**PROBLEM**
Locate every line in the entries below that contains the string "width" and copy each one. Case counts.

○ ○ ○ ○ ○ ○ ○

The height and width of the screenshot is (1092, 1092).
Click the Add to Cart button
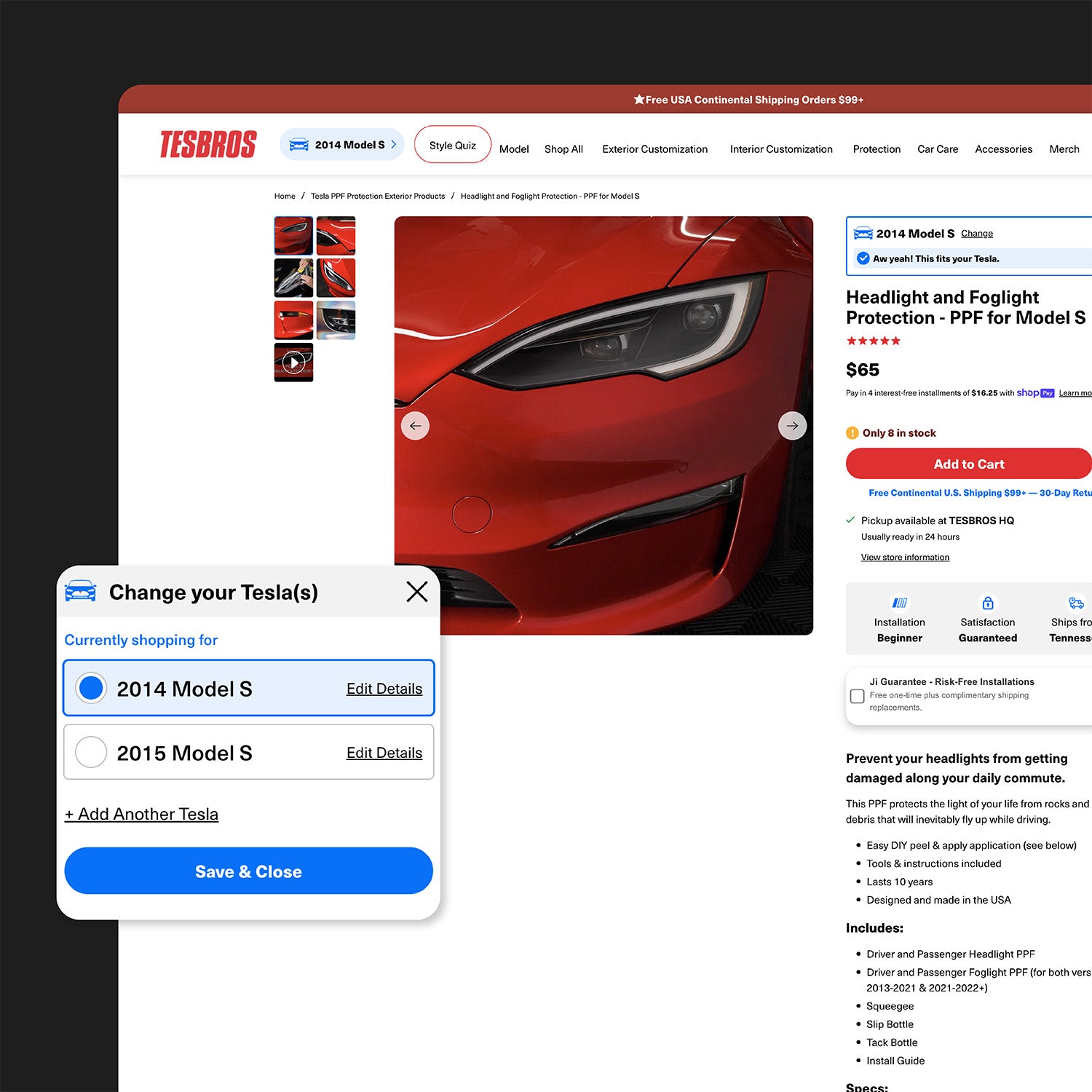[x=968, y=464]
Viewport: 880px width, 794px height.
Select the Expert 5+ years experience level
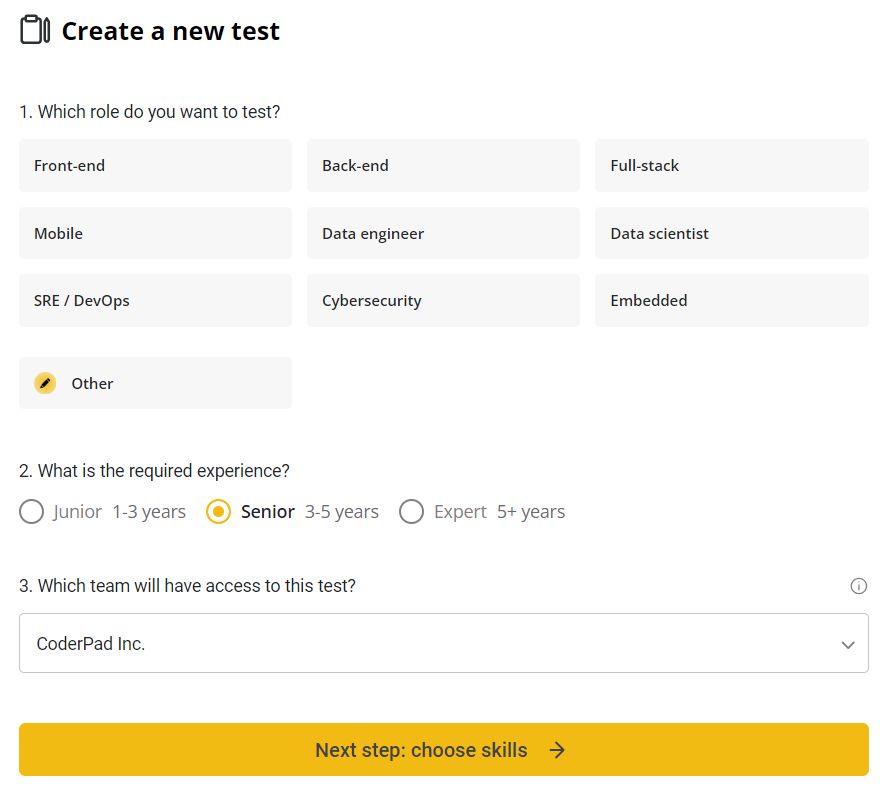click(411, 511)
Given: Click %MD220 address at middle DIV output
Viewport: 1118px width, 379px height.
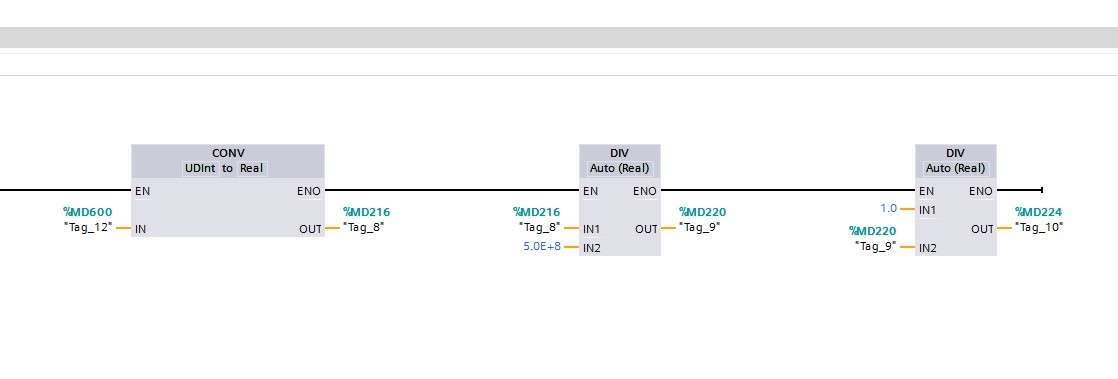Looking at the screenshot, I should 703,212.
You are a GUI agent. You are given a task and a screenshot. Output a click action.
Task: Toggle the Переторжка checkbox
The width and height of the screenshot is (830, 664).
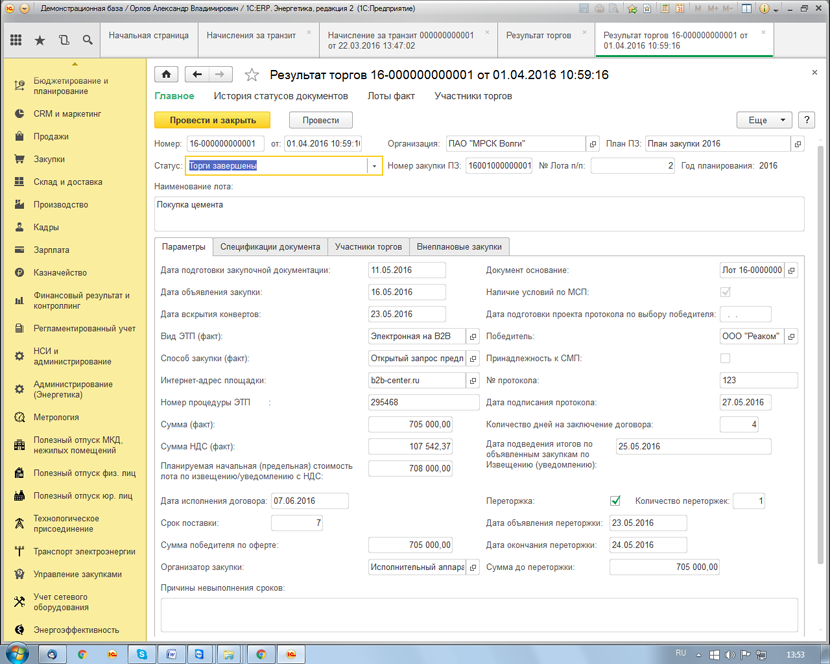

○ ○ ○ ○ ○ ○ ○

**RESPONSE BELOW**
The height and width of the screenshot is (1092, 1092).
Viewport: 880px width, 794px height.
Viewport: 1118px width, 379px height.
The width and height of the screenshot is (830, 664).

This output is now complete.